Zeroing out is when a number gets so small that the computer replaces it with 0.
Therefore, we clip numbers to a minimum value.
'''
minval = 0.000000000001
N = y.shape[0]
l = -1/N * np.sum(y * np.log(y_hat.clip(min=minval)) + (1-y) * np.log((1-y_hat).clip(min=minval)))
return l
# Log loss derivative
def log_loss_derivative(y,y_hat):
'''
Calculates the gradient (derivative) of the log loss between point y and y_hat
See: https://stats.stackexchange.com/questions/219241/gradient-for-logistic-loss-function
'''
return (y_hat-y)
Propagating through a 2 layer network is very similar to propagating through a 1 layer network. In the first step we multiply the input with the weights of the first layer:
$$z_1 = A_0.W_1 + b_1$$To obtain the activation $A_1$ we then again pass $z_1$ through an activation function. This time it is a hyperbolic tangent or tanh function. tanh works a lot like sigmoid except that it can output negative values, too. There has been a lot of research on different activation functions for hidden layer. The most commonly used one today is ReLU), we will use tanh in this chapter since it is still a very useful function and makes explaining some broader concepts easier.
The tanh function is $$tanh(x) = \frac{e^{2*x}-1}{e^{2x}+1}$$ So $$A_1 = tanh(z_1)$$ This activation is then the basis for the calculation of $z_2$ $$z_2 = A_1.W_2 + b_2$$ The output $A_2$ is then again calculated with the sigmoid function $$A_2 = \sigma(z_2)$$
In python code it looks like this:
In [3]:
def forward_prop(model,a0):
'''
Forward propagates through the model, stores results in cache.

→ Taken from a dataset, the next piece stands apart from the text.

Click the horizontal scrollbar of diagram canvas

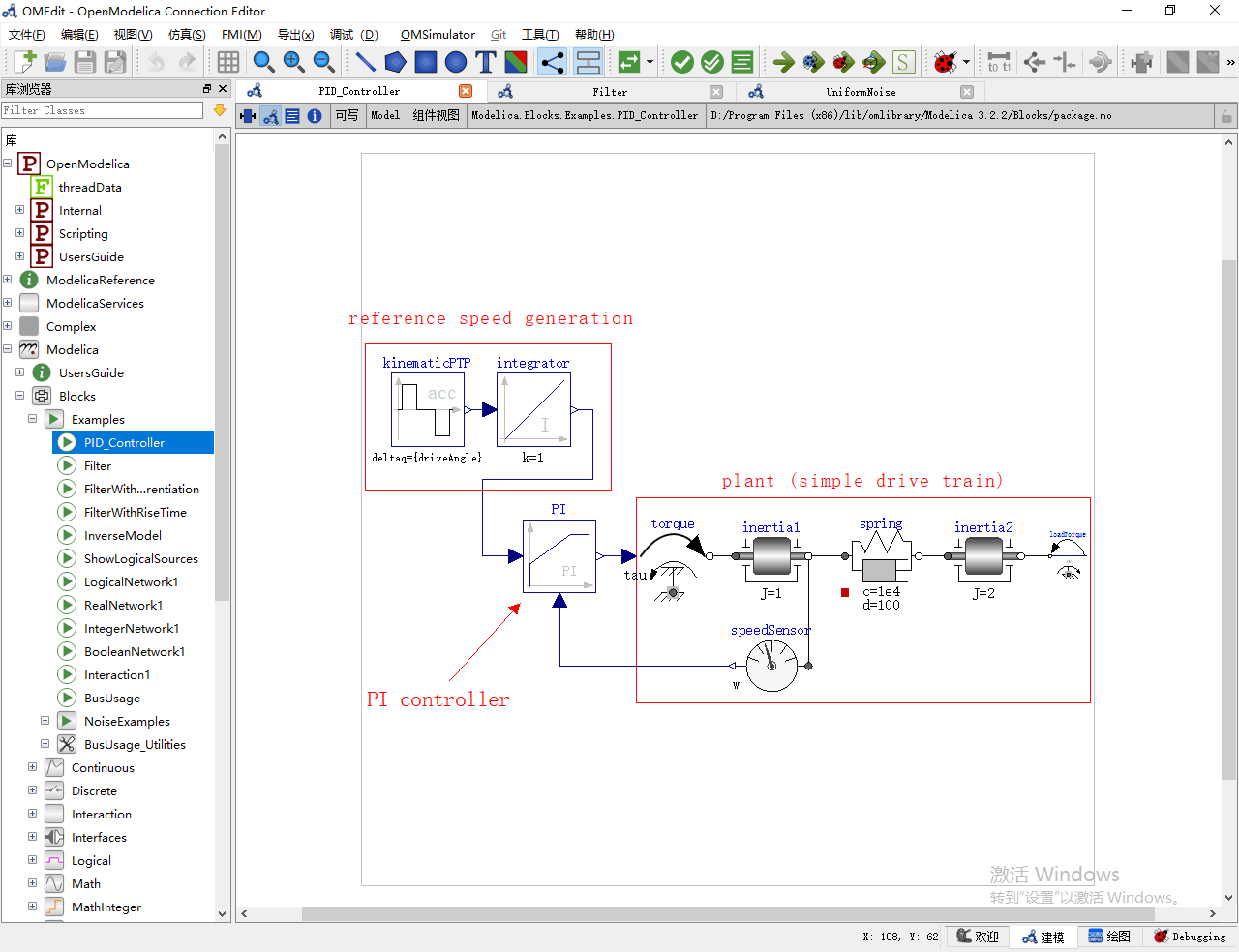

See: https://stats.stackexchange.com/questions/147954/neural-network-forward-propagation
A0 is the activation at layer zero, it is the same as X
'''
# Load parameters from model
W1, b1, W2, b2 = model['W1'], model['b1'], model['W2'], model['b2']
# Linear step
z1 = a0.dot(W1) + b1
# First activation function
a1 = np.tanh(z1)
# Second linear step
z2 = a1.dot(W2) + b2
# Second activation function
a2 = sigmoid(z2)
cache = {'a0':a0,'z1':z1,'a1':a1,'z1':z1,'a2':a2}
return cache
Backward propagation through a 2 layer neural network is also very similar to a 1 layer neural net. First we calculate the derivative of the loss function:
$$dz_2 = (A_2 - y)$$Then we calculate the derivative of the loss function with respect to the weights $W_2$ and bias $b_2$
$$dW_2 = \frac{1}{m}A_1^T.dz_2$$$$db_2 = \frac{1}{m}\sum dz_2$$Now comes the tricky part. The derivative $dz_1$ is the derivative of the activation function multipled with the dot product of $dz_2$ and $W_2$.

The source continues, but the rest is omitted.